- Task material -
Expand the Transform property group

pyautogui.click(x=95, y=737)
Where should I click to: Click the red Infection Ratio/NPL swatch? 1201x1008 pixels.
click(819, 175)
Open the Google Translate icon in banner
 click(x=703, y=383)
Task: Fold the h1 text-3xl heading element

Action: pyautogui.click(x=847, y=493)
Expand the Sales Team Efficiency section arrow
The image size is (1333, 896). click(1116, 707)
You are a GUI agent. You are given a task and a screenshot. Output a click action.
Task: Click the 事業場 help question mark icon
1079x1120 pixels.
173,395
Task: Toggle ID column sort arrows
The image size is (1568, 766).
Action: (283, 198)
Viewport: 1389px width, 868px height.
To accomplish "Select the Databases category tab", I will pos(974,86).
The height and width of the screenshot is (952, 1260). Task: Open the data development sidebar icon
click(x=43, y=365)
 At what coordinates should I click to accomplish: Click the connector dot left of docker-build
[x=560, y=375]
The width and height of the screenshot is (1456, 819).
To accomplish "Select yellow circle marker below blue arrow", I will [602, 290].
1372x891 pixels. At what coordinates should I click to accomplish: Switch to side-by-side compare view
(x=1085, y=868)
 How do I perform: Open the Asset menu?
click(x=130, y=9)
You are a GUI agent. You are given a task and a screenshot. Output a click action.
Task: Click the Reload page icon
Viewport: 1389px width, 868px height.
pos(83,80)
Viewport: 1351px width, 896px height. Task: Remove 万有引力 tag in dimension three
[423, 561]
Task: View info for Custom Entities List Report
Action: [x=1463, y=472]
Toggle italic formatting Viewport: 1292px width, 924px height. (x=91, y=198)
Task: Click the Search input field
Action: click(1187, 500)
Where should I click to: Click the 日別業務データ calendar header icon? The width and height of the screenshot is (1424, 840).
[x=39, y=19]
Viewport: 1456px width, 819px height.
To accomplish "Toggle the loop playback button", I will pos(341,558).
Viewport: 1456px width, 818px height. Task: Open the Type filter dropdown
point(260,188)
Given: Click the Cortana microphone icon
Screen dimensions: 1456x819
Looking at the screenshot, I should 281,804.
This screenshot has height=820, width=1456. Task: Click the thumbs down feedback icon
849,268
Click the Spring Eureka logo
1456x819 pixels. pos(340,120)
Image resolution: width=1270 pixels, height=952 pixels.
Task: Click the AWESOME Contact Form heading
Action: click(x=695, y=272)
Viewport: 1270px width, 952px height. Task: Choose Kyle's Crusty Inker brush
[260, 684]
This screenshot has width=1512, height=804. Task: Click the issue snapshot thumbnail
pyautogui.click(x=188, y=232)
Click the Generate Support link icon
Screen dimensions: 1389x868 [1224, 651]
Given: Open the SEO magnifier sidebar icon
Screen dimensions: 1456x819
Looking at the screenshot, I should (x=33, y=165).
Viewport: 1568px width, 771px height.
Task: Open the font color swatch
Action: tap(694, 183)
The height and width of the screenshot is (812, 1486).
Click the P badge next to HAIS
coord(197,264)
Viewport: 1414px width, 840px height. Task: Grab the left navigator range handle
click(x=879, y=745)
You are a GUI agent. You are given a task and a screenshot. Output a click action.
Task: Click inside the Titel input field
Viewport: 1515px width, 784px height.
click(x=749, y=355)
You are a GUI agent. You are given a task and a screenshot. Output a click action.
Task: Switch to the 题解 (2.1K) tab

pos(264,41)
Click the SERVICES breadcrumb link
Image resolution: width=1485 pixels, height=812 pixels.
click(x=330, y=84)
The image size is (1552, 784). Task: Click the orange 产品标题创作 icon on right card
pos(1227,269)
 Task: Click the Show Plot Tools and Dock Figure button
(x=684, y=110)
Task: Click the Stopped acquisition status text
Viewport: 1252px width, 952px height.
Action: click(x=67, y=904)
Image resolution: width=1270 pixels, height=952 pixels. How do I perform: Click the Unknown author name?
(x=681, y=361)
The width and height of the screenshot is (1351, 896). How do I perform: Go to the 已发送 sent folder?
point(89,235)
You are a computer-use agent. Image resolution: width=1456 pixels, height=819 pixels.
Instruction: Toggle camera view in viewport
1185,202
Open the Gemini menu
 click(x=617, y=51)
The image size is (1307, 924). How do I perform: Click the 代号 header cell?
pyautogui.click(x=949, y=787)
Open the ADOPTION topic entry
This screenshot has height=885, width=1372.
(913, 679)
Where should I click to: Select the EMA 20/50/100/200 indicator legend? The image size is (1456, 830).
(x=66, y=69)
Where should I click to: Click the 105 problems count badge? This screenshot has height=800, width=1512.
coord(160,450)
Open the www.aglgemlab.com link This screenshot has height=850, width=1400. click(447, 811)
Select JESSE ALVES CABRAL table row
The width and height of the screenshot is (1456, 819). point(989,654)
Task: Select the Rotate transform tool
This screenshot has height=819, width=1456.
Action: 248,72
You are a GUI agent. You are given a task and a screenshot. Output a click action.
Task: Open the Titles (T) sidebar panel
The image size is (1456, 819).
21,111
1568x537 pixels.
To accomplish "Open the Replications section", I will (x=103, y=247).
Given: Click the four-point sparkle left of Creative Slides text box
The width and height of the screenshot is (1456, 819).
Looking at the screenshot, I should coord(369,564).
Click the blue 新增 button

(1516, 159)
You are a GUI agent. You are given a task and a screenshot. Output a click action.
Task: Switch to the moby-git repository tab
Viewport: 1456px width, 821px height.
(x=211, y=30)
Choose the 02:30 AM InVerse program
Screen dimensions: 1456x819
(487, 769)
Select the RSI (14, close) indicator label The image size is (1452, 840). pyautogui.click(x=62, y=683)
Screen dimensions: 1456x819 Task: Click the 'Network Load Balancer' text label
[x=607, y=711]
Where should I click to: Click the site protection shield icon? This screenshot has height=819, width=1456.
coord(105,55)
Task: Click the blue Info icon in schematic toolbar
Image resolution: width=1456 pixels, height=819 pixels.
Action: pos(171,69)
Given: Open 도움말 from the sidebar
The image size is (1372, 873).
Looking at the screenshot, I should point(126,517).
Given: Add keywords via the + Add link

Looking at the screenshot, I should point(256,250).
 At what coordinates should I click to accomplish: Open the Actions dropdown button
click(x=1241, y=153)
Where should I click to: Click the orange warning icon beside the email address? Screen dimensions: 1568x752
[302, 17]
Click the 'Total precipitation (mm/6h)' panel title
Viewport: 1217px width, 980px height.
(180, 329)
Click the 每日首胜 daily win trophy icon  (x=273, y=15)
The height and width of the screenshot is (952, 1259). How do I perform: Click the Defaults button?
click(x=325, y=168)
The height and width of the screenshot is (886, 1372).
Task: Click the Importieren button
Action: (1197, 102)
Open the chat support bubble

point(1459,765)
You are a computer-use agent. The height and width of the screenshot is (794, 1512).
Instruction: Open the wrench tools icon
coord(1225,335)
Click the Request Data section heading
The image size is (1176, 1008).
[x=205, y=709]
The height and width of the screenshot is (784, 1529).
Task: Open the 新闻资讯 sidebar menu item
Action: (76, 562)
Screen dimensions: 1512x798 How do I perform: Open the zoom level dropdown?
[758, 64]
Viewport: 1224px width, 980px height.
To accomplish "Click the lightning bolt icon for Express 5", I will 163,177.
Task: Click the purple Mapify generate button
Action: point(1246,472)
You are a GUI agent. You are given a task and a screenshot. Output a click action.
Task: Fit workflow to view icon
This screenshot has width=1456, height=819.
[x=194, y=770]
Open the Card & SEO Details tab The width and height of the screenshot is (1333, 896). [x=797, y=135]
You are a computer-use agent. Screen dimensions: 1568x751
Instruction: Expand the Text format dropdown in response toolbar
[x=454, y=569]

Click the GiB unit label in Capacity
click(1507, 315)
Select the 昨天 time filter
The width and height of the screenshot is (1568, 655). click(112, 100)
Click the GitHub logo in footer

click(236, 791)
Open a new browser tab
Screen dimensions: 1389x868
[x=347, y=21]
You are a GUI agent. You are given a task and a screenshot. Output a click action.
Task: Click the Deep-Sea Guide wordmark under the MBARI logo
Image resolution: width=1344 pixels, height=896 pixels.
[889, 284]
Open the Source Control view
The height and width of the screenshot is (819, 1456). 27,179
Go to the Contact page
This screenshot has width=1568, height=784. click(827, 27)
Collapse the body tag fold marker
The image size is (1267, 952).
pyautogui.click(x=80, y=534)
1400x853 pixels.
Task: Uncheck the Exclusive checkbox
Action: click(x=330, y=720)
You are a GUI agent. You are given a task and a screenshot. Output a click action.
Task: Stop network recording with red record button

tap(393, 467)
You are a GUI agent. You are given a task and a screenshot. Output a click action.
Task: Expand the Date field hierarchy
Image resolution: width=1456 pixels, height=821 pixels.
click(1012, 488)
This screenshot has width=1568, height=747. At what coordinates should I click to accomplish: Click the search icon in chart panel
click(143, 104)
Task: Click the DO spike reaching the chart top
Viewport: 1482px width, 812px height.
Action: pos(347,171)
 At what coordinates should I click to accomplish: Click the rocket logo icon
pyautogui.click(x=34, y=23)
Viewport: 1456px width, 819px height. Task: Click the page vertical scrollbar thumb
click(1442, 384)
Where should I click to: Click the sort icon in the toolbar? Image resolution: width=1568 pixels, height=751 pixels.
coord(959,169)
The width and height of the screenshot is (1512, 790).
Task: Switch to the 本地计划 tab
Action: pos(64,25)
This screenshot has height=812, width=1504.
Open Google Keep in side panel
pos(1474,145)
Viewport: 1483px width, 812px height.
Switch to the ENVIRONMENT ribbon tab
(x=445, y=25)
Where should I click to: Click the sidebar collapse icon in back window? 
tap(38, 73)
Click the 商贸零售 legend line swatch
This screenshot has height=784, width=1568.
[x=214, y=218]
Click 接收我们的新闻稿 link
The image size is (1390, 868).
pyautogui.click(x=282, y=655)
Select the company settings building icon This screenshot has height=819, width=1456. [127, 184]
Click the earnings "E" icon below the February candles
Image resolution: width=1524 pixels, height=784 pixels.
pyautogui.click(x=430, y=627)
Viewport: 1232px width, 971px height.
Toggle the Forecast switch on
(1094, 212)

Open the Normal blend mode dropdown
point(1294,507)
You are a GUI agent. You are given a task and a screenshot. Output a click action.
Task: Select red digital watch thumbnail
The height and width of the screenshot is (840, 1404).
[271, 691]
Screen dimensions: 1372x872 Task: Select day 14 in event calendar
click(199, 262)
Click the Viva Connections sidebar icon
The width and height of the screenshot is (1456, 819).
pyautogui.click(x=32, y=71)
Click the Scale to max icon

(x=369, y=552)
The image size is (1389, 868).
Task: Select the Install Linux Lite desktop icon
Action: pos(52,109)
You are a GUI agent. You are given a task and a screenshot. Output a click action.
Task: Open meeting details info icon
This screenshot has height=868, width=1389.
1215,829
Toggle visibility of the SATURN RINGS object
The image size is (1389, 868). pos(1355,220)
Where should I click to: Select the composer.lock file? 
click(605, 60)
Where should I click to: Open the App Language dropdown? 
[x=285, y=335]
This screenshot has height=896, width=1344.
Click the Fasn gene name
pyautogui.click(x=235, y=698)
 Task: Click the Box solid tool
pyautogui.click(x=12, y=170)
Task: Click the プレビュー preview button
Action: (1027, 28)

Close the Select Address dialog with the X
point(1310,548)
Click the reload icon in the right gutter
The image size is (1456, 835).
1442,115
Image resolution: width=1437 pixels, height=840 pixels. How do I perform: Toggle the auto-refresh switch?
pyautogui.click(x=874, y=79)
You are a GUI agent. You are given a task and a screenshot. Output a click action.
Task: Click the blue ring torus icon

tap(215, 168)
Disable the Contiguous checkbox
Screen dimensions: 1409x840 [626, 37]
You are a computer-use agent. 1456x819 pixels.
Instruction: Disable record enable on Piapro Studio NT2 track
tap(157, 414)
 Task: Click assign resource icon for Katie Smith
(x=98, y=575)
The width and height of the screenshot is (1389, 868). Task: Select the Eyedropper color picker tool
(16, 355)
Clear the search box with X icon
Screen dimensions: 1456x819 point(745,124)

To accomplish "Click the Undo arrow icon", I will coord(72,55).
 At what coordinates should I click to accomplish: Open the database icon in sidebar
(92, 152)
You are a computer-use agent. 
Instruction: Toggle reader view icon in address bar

- Problem to work on -
The lines above that hold the string "computer" are to be located and copied.

- Expected answer -
You are a computer-use agent. Image resolution: width=1456 pixels, height=819 pixels.
You are a computer-use agent. The height and width of the screenshot is (794, 1512).
You are a computer-use agent. Screen dimensions: 1568x751
You are a computer-use agent. 1456x819 pixels.
You are a computer-use agent. 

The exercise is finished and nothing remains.